Don’t have the luxury? Sync-up together and video chat while it’s happening. Is the person not interested in watching the show? Video call anyway. Even if you’re doing separate things, you’re still together. No camera? No problem. The whole point of this is to have someone to support you, and to spend some time together. Is it embarrassing? Sometimes. But that’s why you choose someone you trust, someone who knows you need them for a moment, and is okay with that because you matter. You’re not alone.
One of my personal go-tos is to eat dinner while I watch a difficult part of a series. The act serves as gustatory grounding, or grounding involving taste. This is one of the most potent senses for me, and really helps me stay in the room. Another is practice a hobby. I tend to knit or do some planning in my bullet journal, because it has an instant gratification of accomplishing something.

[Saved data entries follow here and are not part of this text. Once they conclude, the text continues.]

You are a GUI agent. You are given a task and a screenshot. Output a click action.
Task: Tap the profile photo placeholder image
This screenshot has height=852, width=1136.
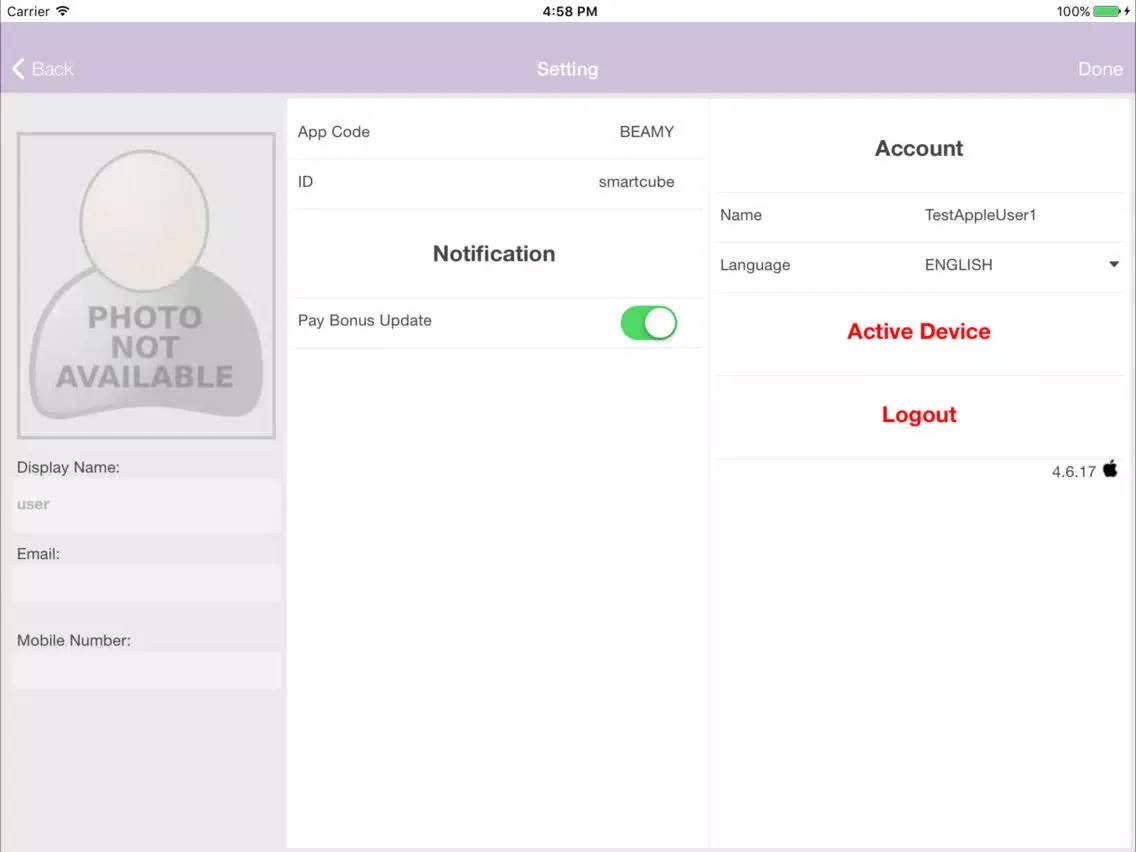pyautogui.click(x=146, y=286)
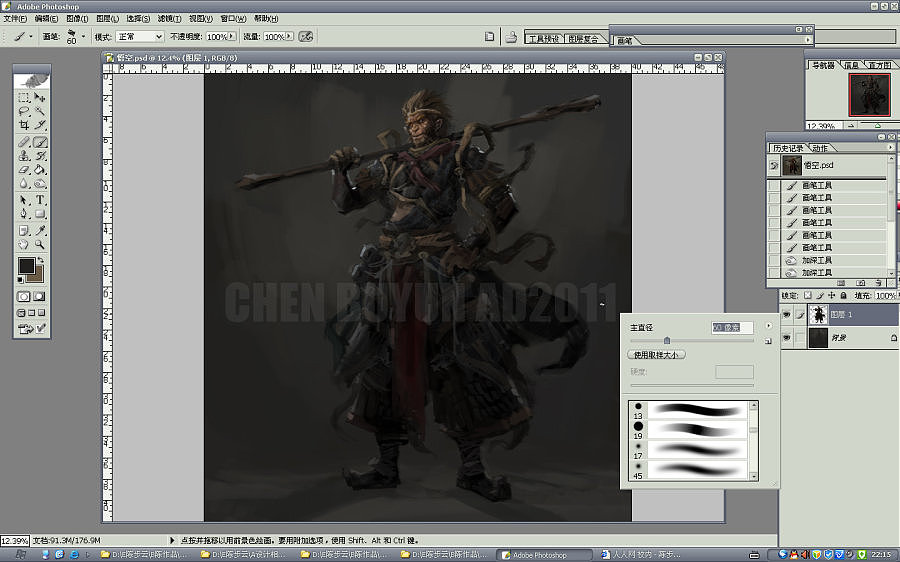Select the Eyedropper tool
The width and height of the screenshot is (900, 562).
pyautogui.click(x=41, y=229)
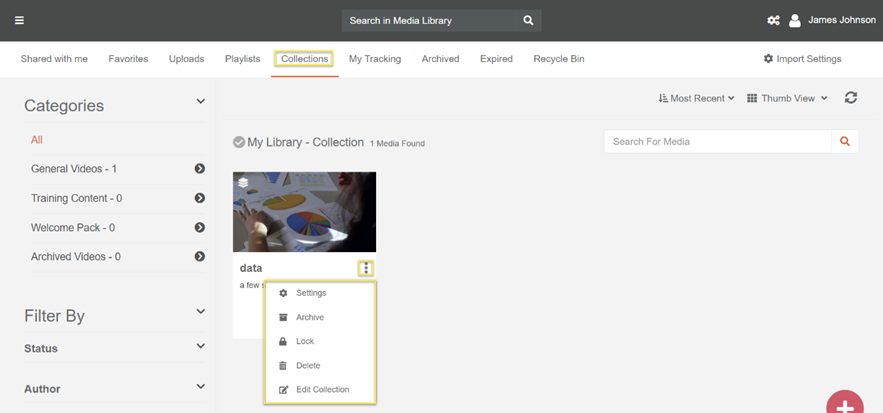Expand the Status filter section

(200, 347)
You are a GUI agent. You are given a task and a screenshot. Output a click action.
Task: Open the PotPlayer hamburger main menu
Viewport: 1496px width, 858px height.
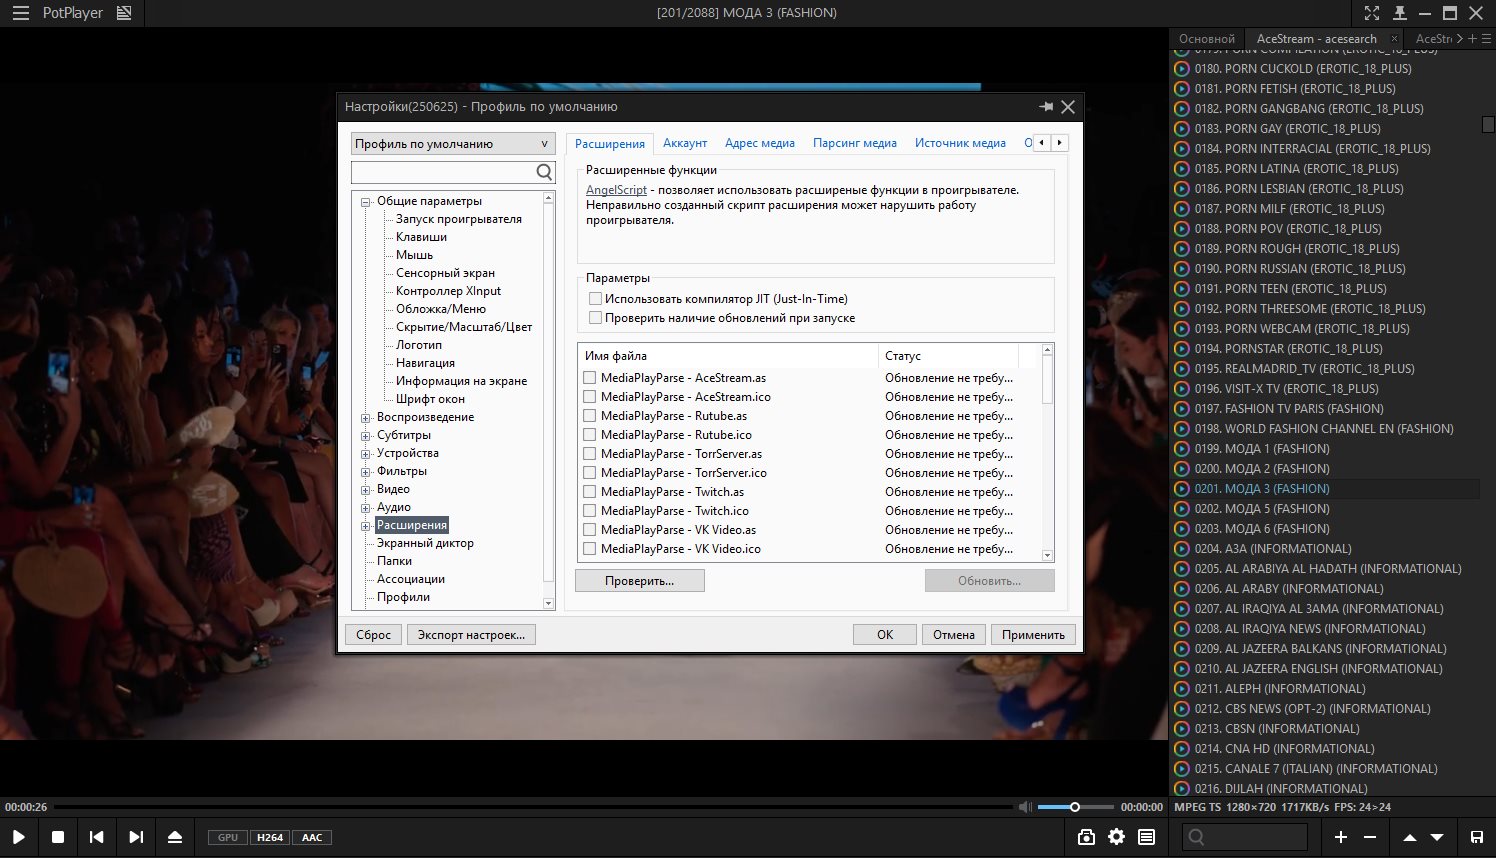[20, 13]
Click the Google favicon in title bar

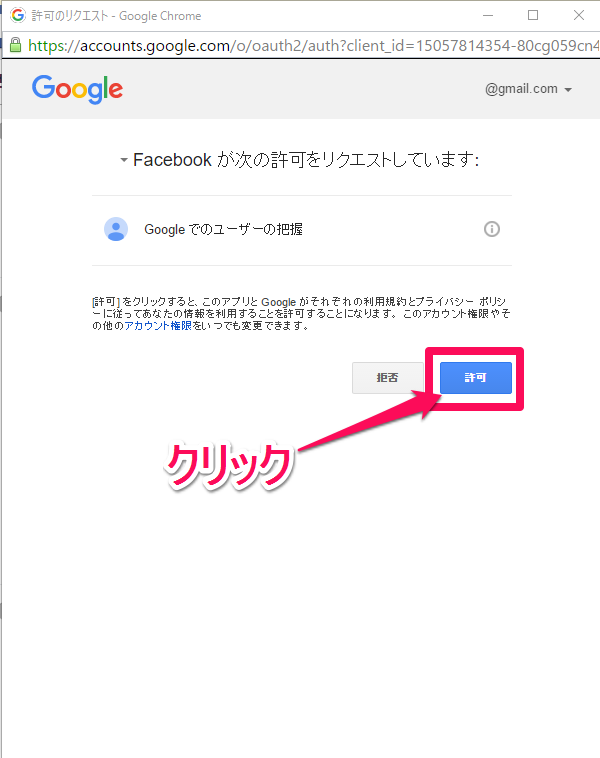point(17,15)
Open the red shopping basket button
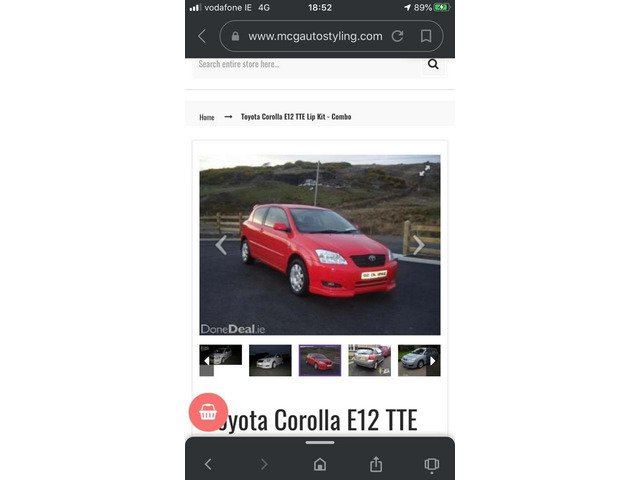The image size is (640, 480). (208, 411)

Mute the moment and play some music
This one also probably sounds rude, but it’s helped me a lot. I’m an auditory person, so sounds can really trigger me. Gunshots. Sirens. Metal-on-Metal. Screams. When you combine all that with other parts of the soundtrack and the images, it can get to be overwhelming. Excruciating. It’s okay to mute the show, or certain moments of the show. If you watch with subs, you can still understand what’s going on through dialogue and imagery. We’ve just removed one sense, one level of immersion.
Intersperse / cleanse with a light, silly show
After watching a triggering scene or episode, give yourself a treat as a reward. This could be watching a slice of life series that you’ve seen 10 times, but still makes you laugh. Laughter is a pretty big element, here. Don’t underestimate how it can recharge your brain, and bring you to a better place and out of the darkness.
When we don’t
More often than not, we don’t see these things coming. We don’t have the time to prepare, and they shock us right to the core, slapping us across the face, and bringing with it the red-hot panic of remembering.
It’s okay. It’s okay.
It will be okay.
Practice the Pause
This can be literal or metaphorical, really. Let’s start with the literal: stop the show, get up, stretch. Do some jumping jacks. Get a glass of water and drink it. Meditate. Do something (healthy coping mechanism, preferably) to interrupt the trigger.
Breathe out as slow as you can. Slower. Deeper. Then breathe in for a count of four.
1, 2, 3, 4.
1, 2, 3, 4, 5, 6, 7.
Out for a count of eight.
1, 2, 3, 4, 5, 6, 7, 8.
Repeat, as many times as necessary, until you start feeling some relief. And then some more, until you’re back to normal.
There are infinite types of grounding techniques. Find some that work for you and write them down. Keep that list at hand whenever things get too much and practice them. Chances are if you’re reading this article (and are still reading til this point), you have some go-to exercises in your self-care safety pack. Using them doesn’t make you a failure. It makes you so much stronger for fighting the feelings instead of letting them take control. And that, my friend, is pretty damn badass.
Phew. That’s it for this post. I might do a part 2 at some point if I find the time and have the energy. Thanks for reading this long. Always remember that you’re not weak for having triggers, and most importantly, you aren’t your trauma. You aren’t a culmination of things that have happened to you and things you’ve done. You’re you. And you’re healing. Be good to yourself, you’re trying the best you can, and that will always, always be enough.